For many years I ran the campaign as PBEM, and I loved the lack of personal control due to having ten players each commanding an allied or French army. But after a couple of years I grew bored of the same style of wargames which the campaign provided. The armies and nationalities might change but the type of battle rarely did.
This was because I allowed the players to make all tactical decisions, how else could they get any enjoyment out of the campaign. But this resulted in a very limited number of wargames. In retrospect I think that this was because most players did not last long enough to learn the necessary lessons. Most commanders only played one, or two, campaigns. They had a limited knowledge of the campaign and wargame rules, and could not be expected to choose the best tactical deployment to win the eventual wargame.

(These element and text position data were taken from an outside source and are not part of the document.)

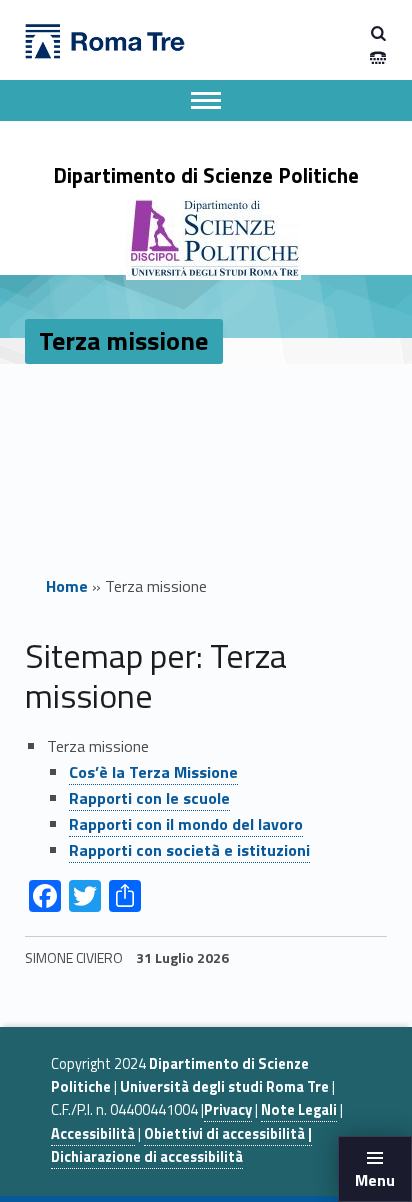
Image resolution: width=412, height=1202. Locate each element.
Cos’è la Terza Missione (153, 772)
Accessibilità (93, 1134)
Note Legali (299, 1110)
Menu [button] (375, 1180)
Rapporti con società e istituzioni (189, 850)
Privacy (228, 1110)
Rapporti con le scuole (149, 798)
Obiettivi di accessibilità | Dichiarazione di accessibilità (181, 1145)
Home (67, 586)
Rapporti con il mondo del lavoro (186, 824)
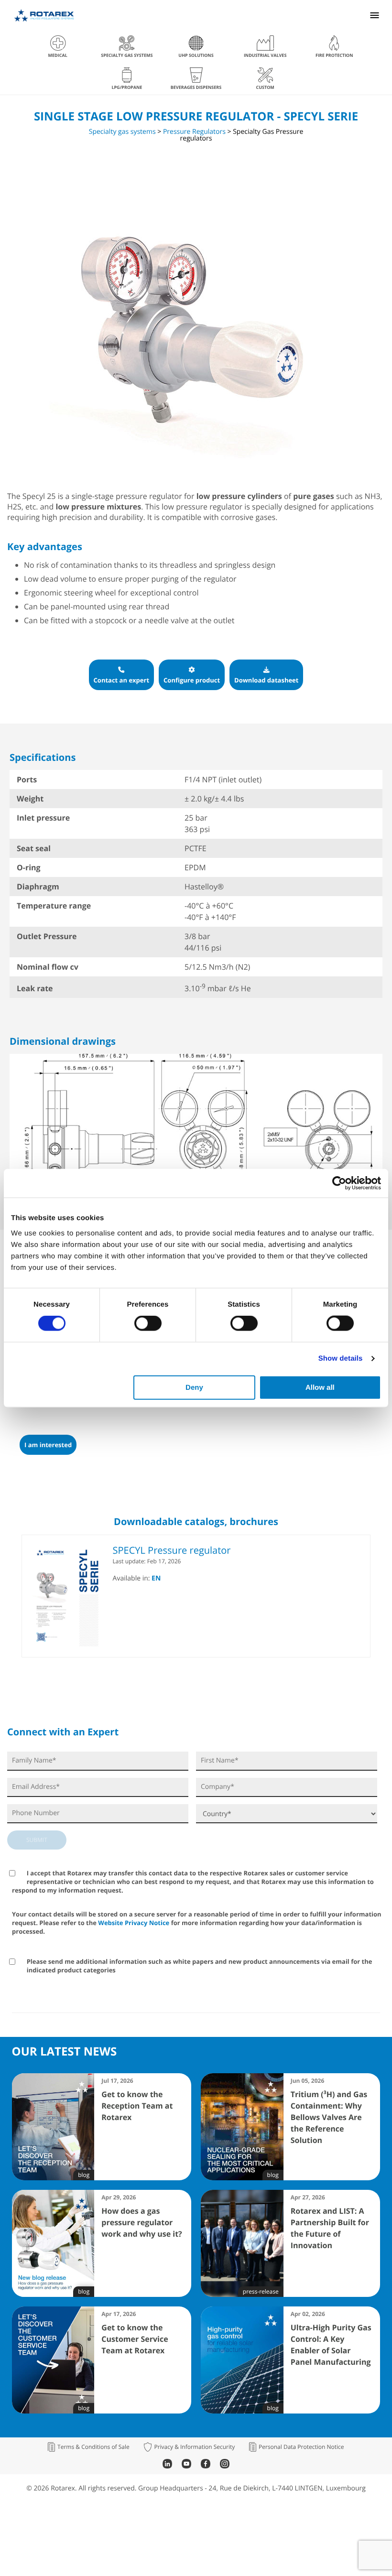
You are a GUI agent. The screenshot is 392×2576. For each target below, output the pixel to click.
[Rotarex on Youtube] (186, 2465)
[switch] (148, 1323)
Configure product (191, 680)
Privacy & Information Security (194, 2447)
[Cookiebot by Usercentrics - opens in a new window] (339, 1183)
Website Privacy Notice (133, 1922)
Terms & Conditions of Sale (93, 2447)
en (156, 1578)
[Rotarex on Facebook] (205, 2465)
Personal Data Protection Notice (301, 2447)
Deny (194, 1387)
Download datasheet (266, 680)
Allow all (320, 1387)
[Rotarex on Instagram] (224, 2465)
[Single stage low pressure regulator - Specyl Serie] (186, 471)
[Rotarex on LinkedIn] (167, 2465)
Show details (340, 1358)
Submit (36, 1840)
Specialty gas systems (122, 131)
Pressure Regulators (194, 131)
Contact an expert (122, 680)
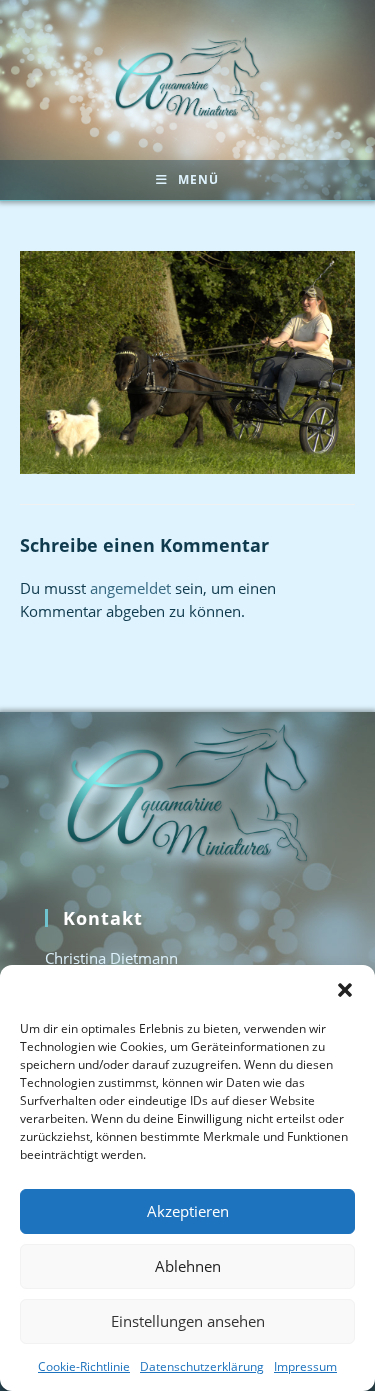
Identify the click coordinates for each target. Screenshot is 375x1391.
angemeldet (130, 588)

I converted to solo campaign about two years ago, and even for me it has been a long learning curve. I amend both campaign and wargame rules as a result of campaign and wargame play. This has proved particularly effective now that I play the role of allied and French commander both in the campaign and on the table top.
Most of the rule change has been to prevent me from “gaming”, both in the campaign and on the table.
In the campaign the most important influence has been supply and resupply. I allow each corps a maximum of four days’ supply. It takes at least one, and often two, campaign days to bring the enemy to battle. At the end of the battle the attacker will usually be down to one or two day’s supplies. If he runs out he is punished by attrition casualties. So even if he wins he is faced with the problem of immediate pursuit and loss of attrition. Or wait to rearrange his supplies and await resupply and replacement of battle casualties.
If he loses he is in real trouble. He still faces the problem of attrition casualties and resupply, but he has now lost the initiative to the enemy who won the battle.
It all provides an unexpected loss of control for me as umpire, commander and wargamer.
It also provides surprisingly fun wargames.